Wednesday morning Karlee was still a little lethargic, but after lunch she seems to perk up a little. Wednesday afternoon Ryley and Dad drove up around 1pm. We found Karlee and Mom in the Edward's Sunshine room playing Bingo. Karlee was having a great time with her dauber, but was still pretty tired and was definitely lacking energy. Kelly from Child Life took Ryley in the other room and got him set up making a crown while the Bingo was going on. Karlee ended up winning 2 games and getting a ballerina Barbie and a Littlest Pet Shop set. Ryley got to play for one of the other kids who was recently diagnosed and was going to get his central line put in.
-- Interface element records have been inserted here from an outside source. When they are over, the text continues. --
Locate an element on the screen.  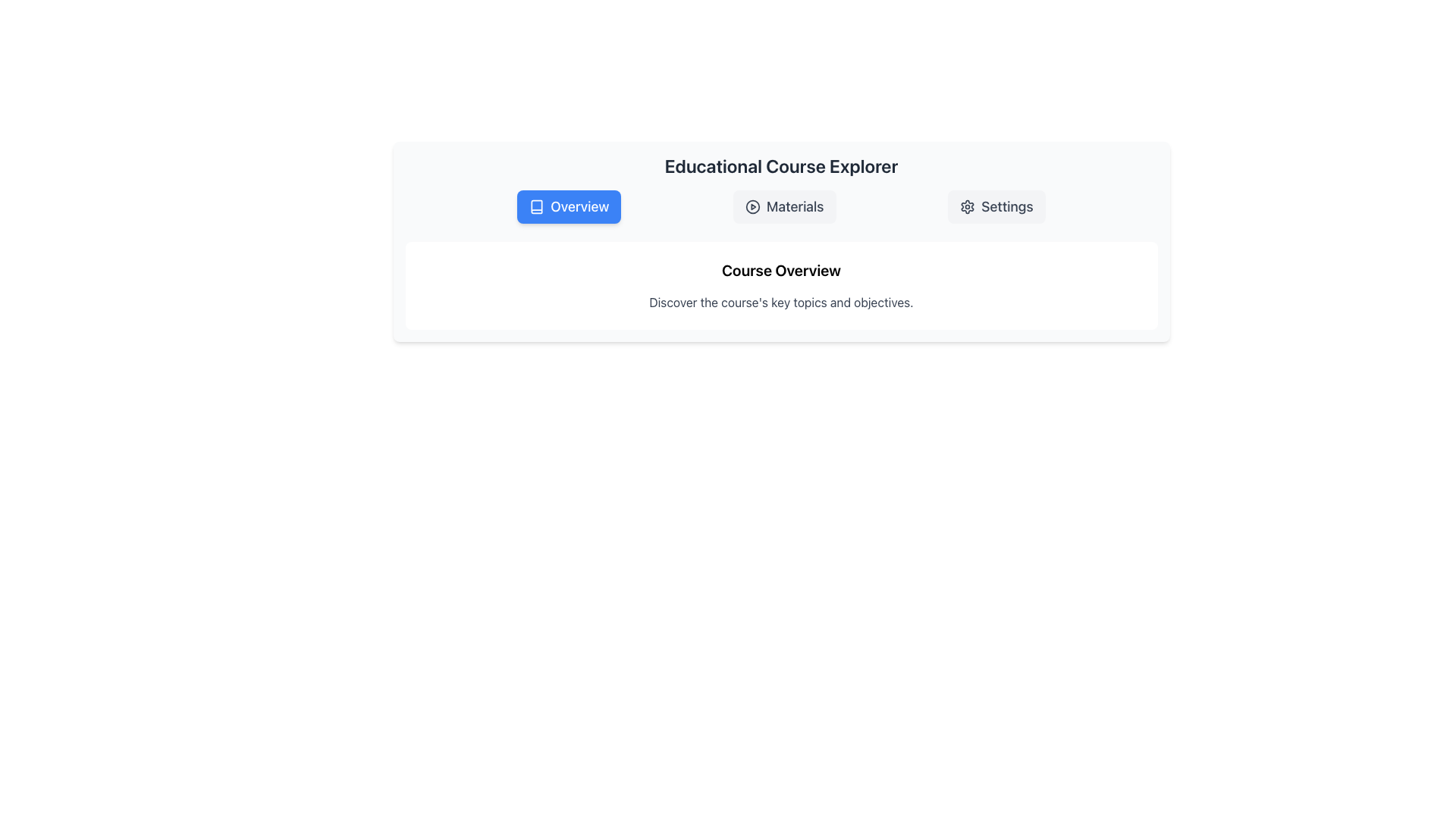
the Static Text Label that indicates navigation functionality for adjusting settings or preferences, located to the right of a gear-shaped icon in the top-right corner of the UI is located at coordinates (1007, 207).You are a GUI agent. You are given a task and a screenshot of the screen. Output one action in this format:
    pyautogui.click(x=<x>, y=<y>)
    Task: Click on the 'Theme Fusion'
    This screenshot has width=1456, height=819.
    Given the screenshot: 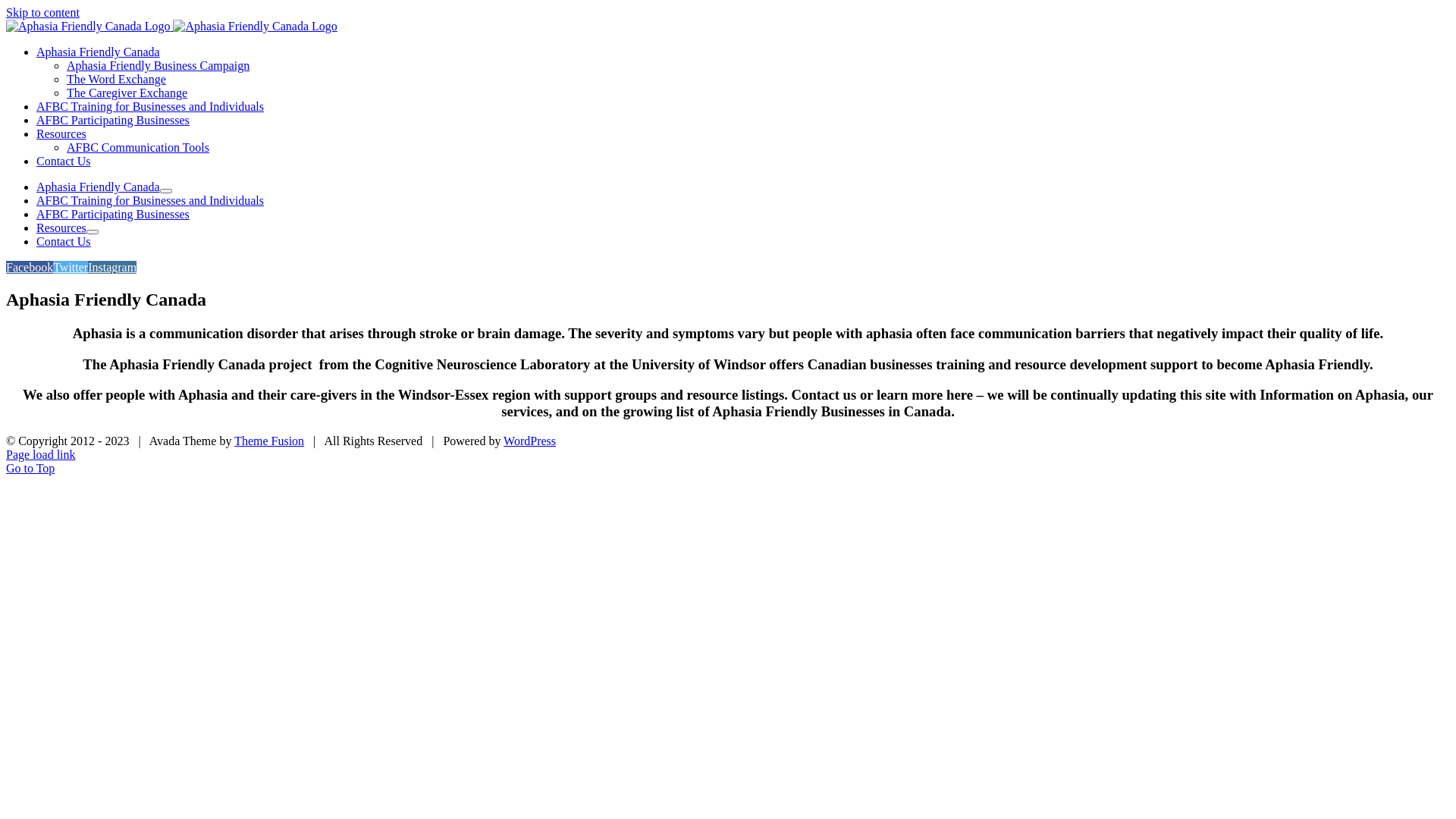 What is the action you would take?
    pyautogui.click(x=269, y=441)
After Bingo we went back to the room to let Karlee rest and to get another dose of antibiotics. Once that was done it was supper time and we once again managed to be in the unit on pizza night. Since Karlee was feeling pretty good we got to eat in the play room and chat with other parents. Dad always enjoys hearing that we are not alone and there are other parents who have gone through this and other parents who are going through it. It seems like there is always at least one little tidbit of advice in every conversation. Shortly after pizza they discharged us and we headed home.
Thursday was a normal day around here. Ryley had his first day of school and is enjoying grade 2 better than grade 1 already. His teacher is really nice and he seems to have a good class so far. Mom did her bus run and took Karlee without incident. Karlee was a little tired after doing the bus run and spent the rest of the day laying on the couch relaxing. Thursday night Dad had a Beaver leader meeting while the rest of the family stayed home and went to bed.
Friday around lunch time we noticed that Karlee was even more lethargic then she had been and she was starting to get warm. Dad and Ryley monitored her temperature while Mom did her bus run. When Mom got back we decided it was probably time to call the clinic and talk to a primary care nurse. JoJo was on holidays so we spoke to one of the other nurses and after they conferred with Dr. Singh they decided that we should probably come up and see what was going on. So once again we loaded the car up with everything we would need to have Mom and Karlee stay the night and started the long drive, in rush hour, to the Children's Hospital.
When we got there they directed us to the unit as they were getting ready to close down the clinic for the day (and the weekend). Of course by the time we got there her fever had again gone down. They did a relatively quick CBC using her port and before long they had decided that we could go home since Karlee was on oral antibiotics and her counts were good. Karlee really wanted to stop at McDonald's on the way home. She had been telling all the nurses that she wasn't going home when they discharged us; she was going to McDonald's. We stopped at the Glenmore Landing McDonald's so we could sit outside and try and minimize Karlee's exposure to other people and specifically other people's germs.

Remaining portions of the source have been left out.